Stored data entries
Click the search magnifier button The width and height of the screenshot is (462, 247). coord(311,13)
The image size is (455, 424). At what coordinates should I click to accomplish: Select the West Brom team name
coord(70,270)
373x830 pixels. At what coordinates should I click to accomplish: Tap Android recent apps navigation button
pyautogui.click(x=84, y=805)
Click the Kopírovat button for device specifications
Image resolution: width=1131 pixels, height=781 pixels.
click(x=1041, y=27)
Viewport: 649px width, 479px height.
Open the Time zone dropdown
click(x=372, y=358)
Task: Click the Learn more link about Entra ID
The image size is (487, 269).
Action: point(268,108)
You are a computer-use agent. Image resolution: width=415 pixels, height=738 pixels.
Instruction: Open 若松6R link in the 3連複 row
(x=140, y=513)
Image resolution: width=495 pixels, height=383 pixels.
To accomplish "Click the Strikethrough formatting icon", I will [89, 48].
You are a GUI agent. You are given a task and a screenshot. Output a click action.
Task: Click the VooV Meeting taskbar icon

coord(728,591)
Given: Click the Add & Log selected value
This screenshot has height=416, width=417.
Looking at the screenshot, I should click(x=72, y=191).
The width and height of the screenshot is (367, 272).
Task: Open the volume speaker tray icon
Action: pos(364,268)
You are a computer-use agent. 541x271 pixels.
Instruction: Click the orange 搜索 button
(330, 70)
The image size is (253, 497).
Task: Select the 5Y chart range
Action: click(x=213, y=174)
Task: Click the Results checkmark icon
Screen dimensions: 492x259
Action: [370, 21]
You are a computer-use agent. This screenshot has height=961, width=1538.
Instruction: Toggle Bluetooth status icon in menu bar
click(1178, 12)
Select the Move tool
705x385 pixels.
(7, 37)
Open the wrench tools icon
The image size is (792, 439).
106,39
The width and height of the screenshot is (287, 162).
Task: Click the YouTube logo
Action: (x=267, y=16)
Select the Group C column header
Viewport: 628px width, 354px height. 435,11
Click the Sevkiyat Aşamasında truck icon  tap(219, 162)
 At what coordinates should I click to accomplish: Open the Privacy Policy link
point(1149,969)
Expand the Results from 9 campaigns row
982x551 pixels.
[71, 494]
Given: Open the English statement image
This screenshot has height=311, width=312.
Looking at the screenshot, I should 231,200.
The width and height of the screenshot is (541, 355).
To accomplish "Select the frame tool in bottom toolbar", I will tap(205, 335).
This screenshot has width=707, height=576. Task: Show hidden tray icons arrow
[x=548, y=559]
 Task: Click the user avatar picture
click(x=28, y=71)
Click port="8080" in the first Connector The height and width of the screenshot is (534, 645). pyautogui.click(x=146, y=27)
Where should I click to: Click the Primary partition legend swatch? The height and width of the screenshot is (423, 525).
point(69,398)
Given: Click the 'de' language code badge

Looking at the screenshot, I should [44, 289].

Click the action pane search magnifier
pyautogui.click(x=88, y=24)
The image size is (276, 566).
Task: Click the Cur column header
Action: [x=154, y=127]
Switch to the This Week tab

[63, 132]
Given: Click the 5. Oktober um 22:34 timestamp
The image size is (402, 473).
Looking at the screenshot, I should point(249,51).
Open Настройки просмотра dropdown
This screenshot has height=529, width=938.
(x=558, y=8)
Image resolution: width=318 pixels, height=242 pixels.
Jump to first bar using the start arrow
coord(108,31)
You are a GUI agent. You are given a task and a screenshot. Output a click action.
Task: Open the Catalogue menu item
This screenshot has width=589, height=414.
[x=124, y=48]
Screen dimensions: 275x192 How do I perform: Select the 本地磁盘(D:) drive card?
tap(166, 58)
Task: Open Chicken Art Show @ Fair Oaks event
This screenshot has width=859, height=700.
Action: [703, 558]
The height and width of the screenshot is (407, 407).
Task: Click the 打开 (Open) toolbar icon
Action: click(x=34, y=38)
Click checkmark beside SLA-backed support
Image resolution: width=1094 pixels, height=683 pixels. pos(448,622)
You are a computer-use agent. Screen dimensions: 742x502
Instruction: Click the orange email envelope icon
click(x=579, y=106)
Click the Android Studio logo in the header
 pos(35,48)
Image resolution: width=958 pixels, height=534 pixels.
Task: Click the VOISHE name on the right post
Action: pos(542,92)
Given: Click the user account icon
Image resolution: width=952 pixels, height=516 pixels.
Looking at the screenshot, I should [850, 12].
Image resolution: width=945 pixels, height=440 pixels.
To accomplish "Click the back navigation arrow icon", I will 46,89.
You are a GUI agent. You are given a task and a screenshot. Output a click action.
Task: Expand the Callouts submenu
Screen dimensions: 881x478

Work order: If a line in the records above contains "agent", copy that line.

Answer box:
You are a computer-use agent. Image resolution: width=415 pixels, height=738 pixels.
You are a GUI agent. You are given a task and a screenshot. Output a click action.
You are a computer-use agent. 541x271 pixels.
You are a computer-use agent. This screenshot has height=961, width=1538.
You are a GUI agent. You are given a task and a screenshot. Output a click action.
You are a computer-use agent. Screen dimensions: 742x502
You are a GUI agent. You are given a task and a screenshot. Output a click action.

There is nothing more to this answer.